:: Entries shown
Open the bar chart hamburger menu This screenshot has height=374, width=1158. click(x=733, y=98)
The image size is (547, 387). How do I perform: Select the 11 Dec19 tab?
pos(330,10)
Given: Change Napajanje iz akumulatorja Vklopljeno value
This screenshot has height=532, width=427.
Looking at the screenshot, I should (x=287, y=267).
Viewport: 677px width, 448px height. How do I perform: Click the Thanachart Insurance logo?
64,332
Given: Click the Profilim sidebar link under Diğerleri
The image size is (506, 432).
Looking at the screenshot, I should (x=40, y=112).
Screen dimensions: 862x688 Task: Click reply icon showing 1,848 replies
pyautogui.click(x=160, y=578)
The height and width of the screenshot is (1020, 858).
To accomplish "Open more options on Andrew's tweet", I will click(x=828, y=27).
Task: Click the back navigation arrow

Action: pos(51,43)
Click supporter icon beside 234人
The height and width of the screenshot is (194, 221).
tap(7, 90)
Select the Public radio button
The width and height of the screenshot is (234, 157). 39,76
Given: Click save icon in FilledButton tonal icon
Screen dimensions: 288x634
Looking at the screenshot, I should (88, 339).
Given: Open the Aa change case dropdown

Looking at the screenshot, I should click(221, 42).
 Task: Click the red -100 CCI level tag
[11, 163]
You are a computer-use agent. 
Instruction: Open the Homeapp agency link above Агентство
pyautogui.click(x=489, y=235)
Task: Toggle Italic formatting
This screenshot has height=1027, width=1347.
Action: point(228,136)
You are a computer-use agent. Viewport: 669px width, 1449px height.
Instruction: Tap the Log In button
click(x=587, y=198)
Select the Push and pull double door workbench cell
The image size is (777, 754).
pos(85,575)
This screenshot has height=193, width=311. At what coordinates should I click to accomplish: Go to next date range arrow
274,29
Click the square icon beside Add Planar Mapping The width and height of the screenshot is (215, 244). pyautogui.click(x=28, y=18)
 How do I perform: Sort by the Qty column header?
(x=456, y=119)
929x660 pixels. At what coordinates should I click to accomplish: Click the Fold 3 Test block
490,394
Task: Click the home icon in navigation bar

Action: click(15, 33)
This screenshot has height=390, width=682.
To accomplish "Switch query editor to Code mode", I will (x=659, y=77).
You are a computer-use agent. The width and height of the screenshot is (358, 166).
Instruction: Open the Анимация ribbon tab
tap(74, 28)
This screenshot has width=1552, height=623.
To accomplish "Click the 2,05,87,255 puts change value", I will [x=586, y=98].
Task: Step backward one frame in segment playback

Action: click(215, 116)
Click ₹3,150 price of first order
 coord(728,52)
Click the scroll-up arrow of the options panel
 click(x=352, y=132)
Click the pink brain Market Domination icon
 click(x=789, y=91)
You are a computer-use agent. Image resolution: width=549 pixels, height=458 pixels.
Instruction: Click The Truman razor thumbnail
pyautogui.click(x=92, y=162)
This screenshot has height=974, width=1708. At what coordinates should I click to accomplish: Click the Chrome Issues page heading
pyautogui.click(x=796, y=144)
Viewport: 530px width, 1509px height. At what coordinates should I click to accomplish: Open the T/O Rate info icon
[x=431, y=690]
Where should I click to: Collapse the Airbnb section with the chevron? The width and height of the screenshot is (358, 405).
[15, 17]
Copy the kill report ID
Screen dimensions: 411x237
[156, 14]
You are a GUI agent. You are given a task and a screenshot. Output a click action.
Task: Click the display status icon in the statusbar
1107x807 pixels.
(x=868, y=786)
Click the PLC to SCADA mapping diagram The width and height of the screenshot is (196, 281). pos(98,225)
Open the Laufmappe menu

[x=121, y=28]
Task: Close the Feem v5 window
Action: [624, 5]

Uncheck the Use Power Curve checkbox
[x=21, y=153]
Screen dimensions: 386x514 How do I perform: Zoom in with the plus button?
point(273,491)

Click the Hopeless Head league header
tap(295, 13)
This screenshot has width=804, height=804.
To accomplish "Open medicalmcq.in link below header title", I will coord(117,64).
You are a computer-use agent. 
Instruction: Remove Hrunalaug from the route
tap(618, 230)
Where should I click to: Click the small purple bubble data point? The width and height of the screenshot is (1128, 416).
::::
#### To do:
Lines from the beginning of the data above through the line containing "Given: Click save" are to be returned exactly, and no others.

#### Result for this task:
Open the bar chart hamburger menu This screenshot has height=374, width=1158. click(x=733, y=98)
The image size is (547, 387). How do I perform: Select the 11 Dec19 tab?
pos(330,10)
Given: Change Napajanje iz akumulatorja Vklopljeno value
This screenshot has height=532, width=427.
Looking at the screenshot, I should (x=287, y=267).
Viewport: 677px width, 448px height. How do I perform: Click the Thanachart Insurance logo?
64,332
Given: Click the Profilim sidebar link under Diğerleri
The image size is (506, 432).
Looking at the screenshot, I should (x=40, y=112).
Screen dimensions: 862x688 Task: Click reply icon showing 1,848 replies
pyautogui.click(x=160, y=578)
The height and width of the screenshot is (1020, 858).
To accomplish "Open more options on Andrew's tweet", I will click(x=828, y=27).
Task: Click the back navigation arrow

Action: pos(51,43)
Click supporter icon beside 234人
The height and width of the screenshot is (194, 221).
tap(7, 90)
Select the Public radio button
The width and height of the screenshot is (234, 157). 39,76
Given: Click save icon in FilledButton tonal icon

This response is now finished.